[Objective a] Please scale the records from their start down to the line containing "click(x=10, y=10)", both ends included. Give every line again, requests unchanged, and multiply each coordinate in the answers by 1.55, rounding to whole numbers with halves going up.

[Text extract]
BEGIN

We learned from his Oscar-winning performance in Michel Hazanavicius's The Artist that French actor Jean Dujardin simply oozes the charm. Most American audiences haven't seen Dujardin as he is here - a driven, earnest magistrate hellbent on taking down the heroin trade in 1970s Marseilles. Dujardin plays real life magistrate Pierre Michel, whose hardnosed stereotype has been brought to life in any number of crime thrillers over the years yet who is brought impressively to life by Dujardin even if he never really does completely abandon all the tics and looks that have turned him into quite the charmer over the years. Dujardin does a nice job of ever so slightly humanizing Michel, an incorruptible cop but one with enough of a crime-solving drive that the word "incorruptible" has some fluidity to it.

The primary target for Michel is Gaetan Zampa (Gilles Lellouche), a seemingly untouchable mob boss whose reach into Marseilles is far deeper than the initially naive Michel realizes. Michel is surprisingly successful, taking down Zampa's henchmen and closing the circle around him to such a degree that Michel's own world starts to be impacted including his wife (Celine Sallette) and his children.

The Connection works largely on the strength of its co-leading performances from Dujardin and Lellouche, though at least part of this is due to how Jimenez and co-writer Audrey Diwan have paid attention to detail and emphasized the more procedural aspects of everything that unfolds. It's a surprising choice, but it works and it helps to separate the film from its, unsurprisingly, vastly superior original.

END

[Data for this task]
BEGIN

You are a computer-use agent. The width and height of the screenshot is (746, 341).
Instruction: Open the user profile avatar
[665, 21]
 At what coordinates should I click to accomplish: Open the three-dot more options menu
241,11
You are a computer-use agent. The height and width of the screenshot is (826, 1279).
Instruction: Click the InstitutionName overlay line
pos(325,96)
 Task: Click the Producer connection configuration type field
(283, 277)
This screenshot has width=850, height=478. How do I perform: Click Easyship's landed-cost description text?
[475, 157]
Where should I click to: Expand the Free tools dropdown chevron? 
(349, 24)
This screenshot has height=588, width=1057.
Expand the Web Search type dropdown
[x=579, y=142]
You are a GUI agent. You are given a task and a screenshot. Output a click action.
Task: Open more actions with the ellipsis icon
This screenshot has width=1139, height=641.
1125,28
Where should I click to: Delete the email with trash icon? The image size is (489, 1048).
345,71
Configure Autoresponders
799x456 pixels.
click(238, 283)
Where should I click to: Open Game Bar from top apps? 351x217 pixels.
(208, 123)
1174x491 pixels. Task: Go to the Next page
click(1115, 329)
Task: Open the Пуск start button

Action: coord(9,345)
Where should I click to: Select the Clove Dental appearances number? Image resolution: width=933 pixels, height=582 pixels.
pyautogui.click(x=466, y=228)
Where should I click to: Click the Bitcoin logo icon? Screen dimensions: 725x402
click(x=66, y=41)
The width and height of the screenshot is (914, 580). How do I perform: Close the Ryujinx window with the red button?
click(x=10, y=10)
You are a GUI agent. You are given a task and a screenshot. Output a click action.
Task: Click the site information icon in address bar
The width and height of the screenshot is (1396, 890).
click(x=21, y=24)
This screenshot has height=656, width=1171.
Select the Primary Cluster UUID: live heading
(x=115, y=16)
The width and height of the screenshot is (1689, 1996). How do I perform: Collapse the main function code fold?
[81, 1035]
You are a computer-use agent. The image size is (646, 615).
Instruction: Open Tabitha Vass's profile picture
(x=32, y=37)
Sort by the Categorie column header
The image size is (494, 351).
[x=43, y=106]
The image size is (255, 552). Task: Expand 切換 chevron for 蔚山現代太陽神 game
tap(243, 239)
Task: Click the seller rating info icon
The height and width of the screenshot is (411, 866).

END

[Objective b] In the film review, which actor plays the mob boss Gaetan Zampa?

[Problem solution a]
You are a computer-use agent. The width and height of the screenshot is (746, 341).
Instruction: Open the user profile avatar
[1031, 33]
 At what coordinates should I click to accomplish: Open the three-dot more options menu
374,17
You are a computer-use agent. The height and width of the screenshot is (826, 1279).
Instruction: Click the InstitutionName overlay line
pos(504,149)
 Task: Click the Producer connection configuration type field
(439, 429)
This screenshot has width=850, height=478. How do I perform: Click Easyship's landed-cost description text?
[736, 243]
Where should I click to: Expand the Free tools dropdown chevron? 
(541, 37)
This screenshot has height=588, width=1057.
Expand the Web Search type dropdown
[x=897, y=220]
You are a GUI agent. You are given a task and a screenshot. Output a click action.
Task: Open more actions with the ellipsis icon
This screenshot has width=1139, height=641.
1744,43
Where should I click to: Delete the email with trash icon? The image size is (489, 1048).
535,110
Configure Autoresponders
799x456 pixels.
click(369, 439)
Where should I click to: Open Game Bar from top apps? 351x217 pixels.
(322, 191)
1174x491 pixels. Task: Go to the Next page
click(1728, 510)
Task: Open the Пуск start button

Action: coord(14,535)
Where should I click to: Select the Clove Dental appearances number? Image resolution: width=933 pixels, height=582 pixels.
pyautogui.click(x=722, y=353)
Where should I click to: Click the Bitcoin logo icon? Screen dimensions: 725x402
click(x=102, y=64)
The width and height of the screenshot is (914, 580). How do I perform: Close the Ryujinx window with the red button?
click(x=16, y=16)

[Problem solution b] Gilles Lellouche